Thanks for taking time looking into my code. Yes it works fine. It saves the user and pass in mongo and everything is fine with it. The passwords are all hashed in the database.

Can i get a certificate without passing a test? In that case, i just go through the material and jump to projects. I am a data scientist and this course is taking too much of my time for passing tests.

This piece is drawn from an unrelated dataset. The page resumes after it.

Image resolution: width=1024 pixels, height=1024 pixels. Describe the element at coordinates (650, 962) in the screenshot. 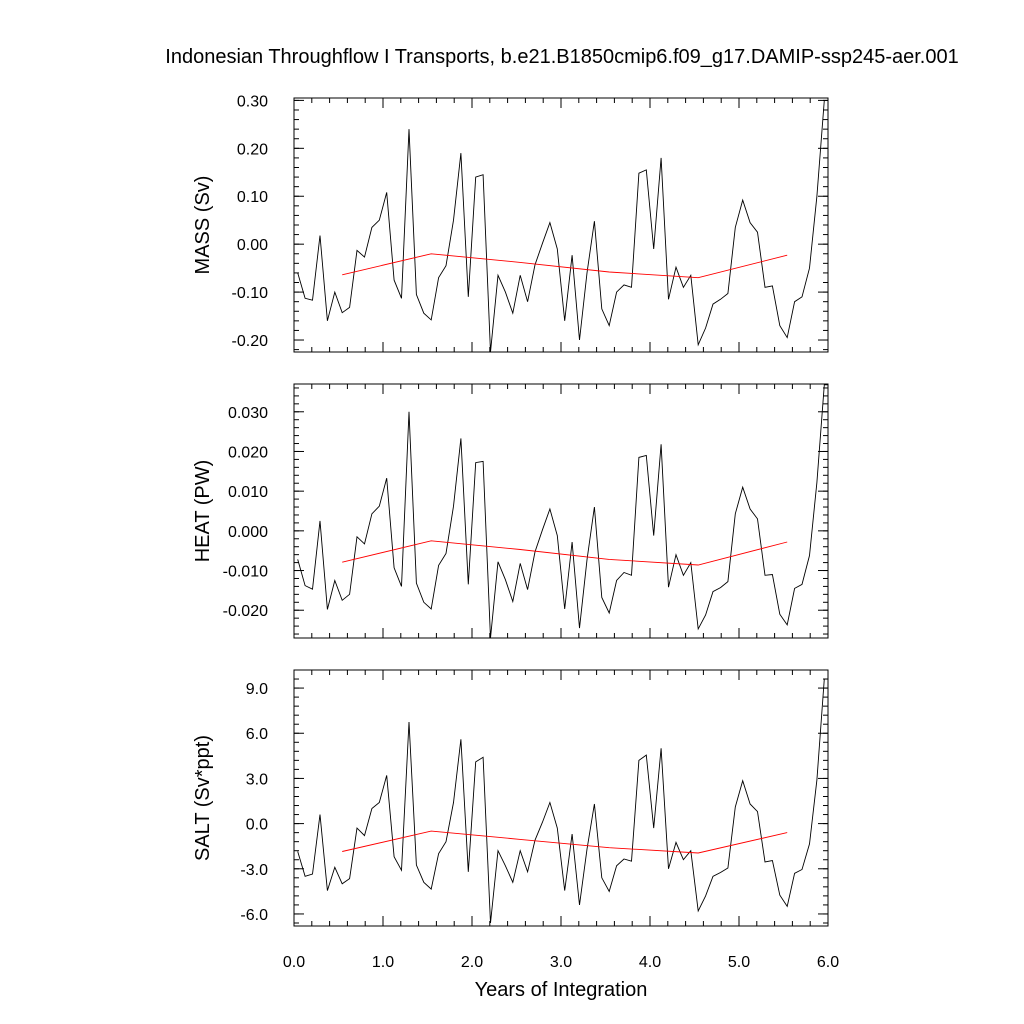

I see `x-tick-label: 4.0` at that location. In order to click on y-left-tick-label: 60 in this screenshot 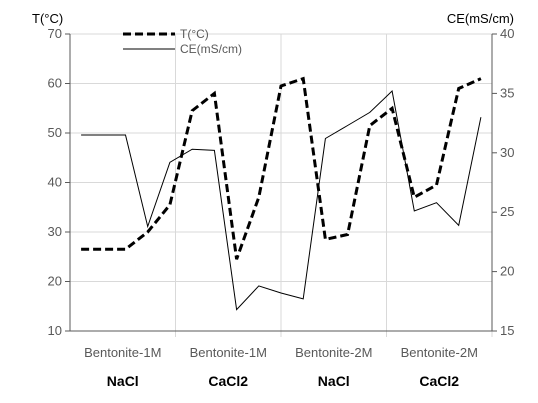, I will do `click(55, 84)`.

I used to love this course but recently its getting very confusing for me. I don’t know if other people feel the same.

8

Yes, you can get the certifications. I have built several project withouth to pass all user stories. Example my Markdown Previewer failed at the test of the first user story. But this is not mean my code is fails in reality. This mean only: impossible to write a test environment what will pass all correct code and will fails wrong code. There is million way to get the exaclty same result in coding. Any code allways will fails on the test howerer the code is good. Just do the best. Belive me, the certificate mean nothings. Only that matters how you resolve a coding problem.